A great paper on the effects of RTO mandates. In news that will surprise no one with half a brain:

- You disproportionately lose women.
- You disproportionately lose your best people.
- You find it hard to replace the good people that you lose.

For a long time, companies were excited about offshoring because it meant that they could take advantage of a global labour force to increase supply and drive down labour costs. Now they’re starting to see the flip side: with a lot of places offering remote work, the demand is also global and they are competing with companies worldwide. If you don’t offer a good work-life balance for your best people, someone else will and they may be anywhere in the world.

After running a successful research project at Microsoft with a team spanning several thousand miles between the furthest members, I was quite surprised to be told that we all needed to come back into the lab because research requires people to be face to face. Especially by people who had spent two years doing nothing to promote collaboration and who were pushing policies that would exclude my close collaborators in other countries.

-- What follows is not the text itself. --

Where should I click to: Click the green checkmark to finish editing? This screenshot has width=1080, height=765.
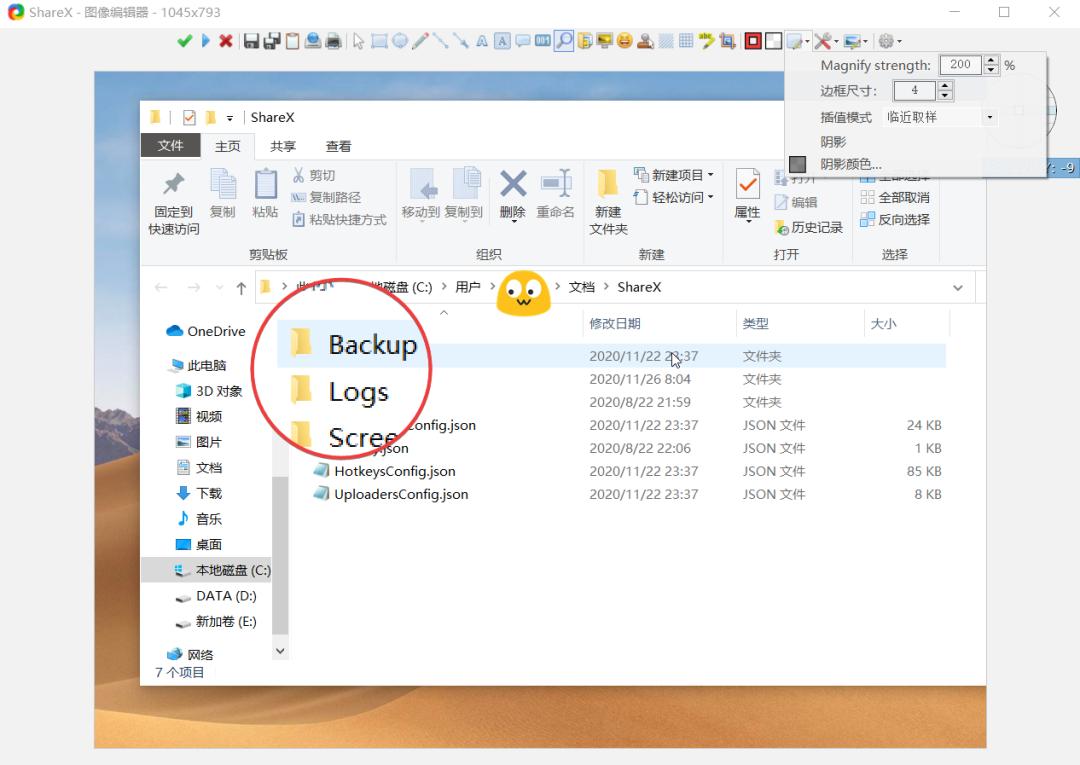coord(184,41)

At SCI, we’re remote first. My most recent hire is on a boat in the South Pacific. As long as people can communicate and have a decent Internet connection, I don’t care where they are (the accountants may, for tax purposes). You need to actively build teams when people are remote, just as when they’re local. Mostly of the people who felt RTO was important were the ones who weren’t doing this in either setting and were relying on similarity biases to create teams (I’d love to see a correlation between managers who advocate RTO and managers who have a higher turnover for folks who are not white cishet males: I suspect it would be strong).